An entrepreneurial mind-set is visioning yourself as an organisation where you trade your skill set for financial growth, commercial exposure, and career visibility. In times where the market is becoming more disruptive, it’s imperative that you’re selling your business effectively to your boss, potential employer, or target audience as a hybrid solutions provider.
So, what is a hybrid-Solutions Provider?
A hybrid solutions provider is someone who can solve a range of problems. This doesn’t mean you have to be a Jack or Jill of all trades; it means you’re a resourceful asset that can leverage expertise, networks, and market research to contribute to the bigger picture of your organisation.
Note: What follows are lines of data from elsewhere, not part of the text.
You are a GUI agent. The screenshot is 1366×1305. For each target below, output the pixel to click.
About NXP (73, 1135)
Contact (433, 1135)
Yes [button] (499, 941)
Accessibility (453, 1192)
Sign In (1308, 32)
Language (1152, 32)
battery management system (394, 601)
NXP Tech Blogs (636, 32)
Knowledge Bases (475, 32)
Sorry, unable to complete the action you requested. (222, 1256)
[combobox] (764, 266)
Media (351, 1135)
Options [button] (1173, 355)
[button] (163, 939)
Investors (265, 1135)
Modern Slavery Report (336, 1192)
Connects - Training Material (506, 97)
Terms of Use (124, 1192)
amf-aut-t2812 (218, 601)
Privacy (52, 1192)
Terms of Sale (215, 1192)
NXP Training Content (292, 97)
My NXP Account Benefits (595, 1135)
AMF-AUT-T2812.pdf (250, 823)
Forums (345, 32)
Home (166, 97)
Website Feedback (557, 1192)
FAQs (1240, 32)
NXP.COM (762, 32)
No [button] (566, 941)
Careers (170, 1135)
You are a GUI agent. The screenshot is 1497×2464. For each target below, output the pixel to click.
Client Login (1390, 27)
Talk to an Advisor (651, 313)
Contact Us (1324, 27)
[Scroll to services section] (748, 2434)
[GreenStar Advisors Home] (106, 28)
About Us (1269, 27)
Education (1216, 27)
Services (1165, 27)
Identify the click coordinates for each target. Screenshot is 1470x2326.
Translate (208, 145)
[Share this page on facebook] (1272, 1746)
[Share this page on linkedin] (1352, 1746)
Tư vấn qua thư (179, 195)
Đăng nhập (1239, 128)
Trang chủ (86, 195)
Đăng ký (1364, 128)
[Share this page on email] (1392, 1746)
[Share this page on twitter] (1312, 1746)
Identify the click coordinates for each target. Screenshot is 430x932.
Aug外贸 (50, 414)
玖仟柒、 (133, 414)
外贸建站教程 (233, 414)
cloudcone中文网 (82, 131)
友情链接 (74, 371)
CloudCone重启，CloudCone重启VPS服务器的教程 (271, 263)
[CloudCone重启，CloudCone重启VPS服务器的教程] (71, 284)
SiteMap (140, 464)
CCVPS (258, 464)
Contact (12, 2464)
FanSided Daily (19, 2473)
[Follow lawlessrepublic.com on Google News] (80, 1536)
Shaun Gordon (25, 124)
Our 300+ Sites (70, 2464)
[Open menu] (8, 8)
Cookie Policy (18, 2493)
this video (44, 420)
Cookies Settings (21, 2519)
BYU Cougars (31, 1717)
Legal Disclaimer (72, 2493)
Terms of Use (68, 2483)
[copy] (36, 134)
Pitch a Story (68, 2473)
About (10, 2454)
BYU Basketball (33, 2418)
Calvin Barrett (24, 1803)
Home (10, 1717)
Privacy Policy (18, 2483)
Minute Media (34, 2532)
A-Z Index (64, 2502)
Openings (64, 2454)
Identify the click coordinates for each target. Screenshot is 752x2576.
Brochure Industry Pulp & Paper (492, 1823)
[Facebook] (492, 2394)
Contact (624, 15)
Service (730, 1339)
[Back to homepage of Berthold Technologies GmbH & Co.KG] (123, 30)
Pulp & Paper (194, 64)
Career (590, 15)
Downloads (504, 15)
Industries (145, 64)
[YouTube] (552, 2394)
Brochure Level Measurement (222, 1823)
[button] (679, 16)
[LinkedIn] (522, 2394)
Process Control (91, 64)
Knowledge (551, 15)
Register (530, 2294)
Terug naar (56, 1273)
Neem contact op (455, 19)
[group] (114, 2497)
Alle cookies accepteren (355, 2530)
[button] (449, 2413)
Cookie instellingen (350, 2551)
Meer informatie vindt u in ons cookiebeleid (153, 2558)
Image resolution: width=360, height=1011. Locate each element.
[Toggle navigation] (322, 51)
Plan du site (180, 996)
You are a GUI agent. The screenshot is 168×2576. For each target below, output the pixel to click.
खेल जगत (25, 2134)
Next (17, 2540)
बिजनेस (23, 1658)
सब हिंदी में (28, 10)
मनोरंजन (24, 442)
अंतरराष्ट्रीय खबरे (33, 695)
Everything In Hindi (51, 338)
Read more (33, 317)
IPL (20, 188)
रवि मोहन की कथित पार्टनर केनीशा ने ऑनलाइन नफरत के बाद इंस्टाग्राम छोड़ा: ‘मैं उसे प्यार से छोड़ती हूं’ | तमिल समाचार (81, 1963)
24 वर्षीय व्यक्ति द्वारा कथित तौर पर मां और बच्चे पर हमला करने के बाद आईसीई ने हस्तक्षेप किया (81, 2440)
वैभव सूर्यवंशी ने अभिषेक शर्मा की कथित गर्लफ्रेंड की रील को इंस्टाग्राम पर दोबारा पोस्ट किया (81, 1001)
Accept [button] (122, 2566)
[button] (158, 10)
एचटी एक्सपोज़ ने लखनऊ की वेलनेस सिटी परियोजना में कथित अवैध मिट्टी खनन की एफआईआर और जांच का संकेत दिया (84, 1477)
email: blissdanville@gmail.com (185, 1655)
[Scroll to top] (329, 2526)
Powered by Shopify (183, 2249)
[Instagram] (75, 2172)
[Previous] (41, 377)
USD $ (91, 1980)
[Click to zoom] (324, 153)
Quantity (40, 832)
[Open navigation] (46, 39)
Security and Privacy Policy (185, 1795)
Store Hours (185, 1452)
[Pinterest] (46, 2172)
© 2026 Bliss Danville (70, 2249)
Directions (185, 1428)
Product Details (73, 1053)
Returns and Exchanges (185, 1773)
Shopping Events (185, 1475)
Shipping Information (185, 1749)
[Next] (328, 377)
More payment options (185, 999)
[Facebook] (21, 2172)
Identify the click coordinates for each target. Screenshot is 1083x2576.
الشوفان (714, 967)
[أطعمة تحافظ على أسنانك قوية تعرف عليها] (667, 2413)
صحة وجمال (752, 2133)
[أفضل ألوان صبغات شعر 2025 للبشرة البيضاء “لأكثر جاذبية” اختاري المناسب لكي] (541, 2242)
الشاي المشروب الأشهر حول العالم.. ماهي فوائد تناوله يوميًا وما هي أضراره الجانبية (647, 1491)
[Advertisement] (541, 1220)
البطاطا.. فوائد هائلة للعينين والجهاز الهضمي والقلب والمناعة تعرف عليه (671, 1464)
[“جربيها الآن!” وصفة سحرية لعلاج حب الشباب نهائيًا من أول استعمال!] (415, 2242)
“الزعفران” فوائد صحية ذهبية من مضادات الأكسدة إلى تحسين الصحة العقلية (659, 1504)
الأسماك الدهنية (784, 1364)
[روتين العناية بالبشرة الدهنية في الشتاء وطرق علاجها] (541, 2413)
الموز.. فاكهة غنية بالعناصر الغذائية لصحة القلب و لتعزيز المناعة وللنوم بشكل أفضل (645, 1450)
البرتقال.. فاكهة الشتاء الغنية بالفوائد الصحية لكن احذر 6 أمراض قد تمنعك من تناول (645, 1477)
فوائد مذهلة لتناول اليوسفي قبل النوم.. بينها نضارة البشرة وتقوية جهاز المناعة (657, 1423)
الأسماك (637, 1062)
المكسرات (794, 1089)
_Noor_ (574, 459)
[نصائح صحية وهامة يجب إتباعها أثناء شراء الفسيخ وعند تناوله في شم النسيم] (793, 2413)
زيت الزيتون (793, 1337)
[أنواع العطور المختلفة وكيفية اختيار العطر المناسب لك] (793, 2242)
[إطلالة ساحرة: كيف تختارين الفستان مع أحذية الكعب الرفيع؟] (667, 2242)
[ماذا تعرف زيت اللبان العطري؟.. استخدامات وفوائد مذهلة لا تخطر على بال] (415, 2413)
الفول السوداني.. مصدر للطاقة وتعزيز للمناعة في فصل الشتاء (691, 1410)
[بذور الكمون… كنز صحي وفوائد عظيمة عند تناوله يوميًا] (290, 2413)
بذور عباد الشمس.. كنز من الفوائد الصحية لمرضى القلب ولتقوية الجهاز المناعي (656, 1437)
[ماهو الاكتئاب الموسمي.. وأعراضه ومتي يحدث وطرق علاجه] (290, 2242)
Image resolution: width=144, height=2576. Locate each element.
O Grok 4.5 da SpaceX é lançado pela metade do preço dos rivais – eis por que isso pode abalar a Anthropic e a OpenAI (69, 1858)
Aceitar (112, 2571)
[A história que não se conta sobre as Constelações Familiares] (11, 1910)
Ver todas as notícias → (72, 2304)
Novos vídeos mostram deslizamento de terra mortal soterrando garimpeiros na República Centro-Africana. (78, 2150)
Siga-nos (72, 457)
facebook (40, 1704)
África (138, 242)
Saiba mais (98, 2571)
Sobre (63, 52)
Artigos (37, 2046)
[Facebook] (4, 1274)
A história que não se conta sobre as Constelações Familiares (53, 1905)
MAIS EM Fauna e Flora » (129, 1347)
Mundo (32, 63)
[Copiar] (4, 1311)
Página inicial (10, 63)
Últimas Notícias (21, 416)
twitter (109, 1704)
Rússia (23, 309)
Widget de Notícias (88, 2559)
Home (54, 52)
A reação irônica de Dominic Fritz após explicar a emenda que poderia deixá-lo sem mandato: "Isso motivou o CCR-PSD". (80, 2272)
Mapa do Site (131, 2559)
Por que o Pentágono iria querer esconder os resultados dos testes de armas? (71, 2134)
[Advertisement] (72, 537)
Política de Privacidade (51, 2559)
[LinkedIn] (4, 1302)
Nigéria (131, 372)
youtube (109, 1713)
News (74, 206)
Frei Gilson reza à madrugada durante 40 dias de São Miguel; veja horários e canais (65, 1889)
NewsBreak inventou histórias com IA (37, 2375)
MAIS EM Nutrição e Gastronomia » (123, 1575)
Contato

People always remember the experience; they remember how you made them feel, and that impression creates a reputation that goes before with you and speaks for you in rooms where you are not present. Organisations also remember the value you brought to the team, and the tangible results that impacted their growth. The result of this, as a consumer, is that you will return for repeat business; as an employee, the opportunities for career growth will be apparent; and as a business, you would have created visibility through word of mouth because of the excellent delivery of the customer’s experience.
Entrepreneurial vs. ‘Business as Usual’ perspective?
Both ways of career progressions are valid, the definitive difference is just that one is active and the other is reactive. “Business as Usual” professionals engage with situations and progression as and when they are presented with the scenario. They are usually forced to upscale their technical skills when they can see that it is essential to stay relevant. A professional with an entrepreneurial mindset has a pulse on the market, they foresee and develop an eye for a sought-after skill before it becomes evident to everybody else. They actively invest in their understanding, and leverage on that skill while it is still considered as a rare or sought-after skill.
What does this mean? It means a professional can demand more money for this rare skill and the employer can leverage on this skill for larger market domination before their competitors get wind of it.
Creating a niche for yourself as a professional with an entrepreneurial mindset, is understanding that a circle was not made to fit into a square. Circles of different sizes are designed to fit into each other, and the same analogy can be said about your career.
As a square you are different, your attributes make you unique and that’s what differentiates you from other professionals. However, as a circle, whatever point you are in your career, you can redefine your aspirations to fit into a thriving environment, and that is the beauty of entrepreneurship; it allows you to reinvent yourself as many times as you want.
As long as the economy evolves, you should too, while staying true to your core.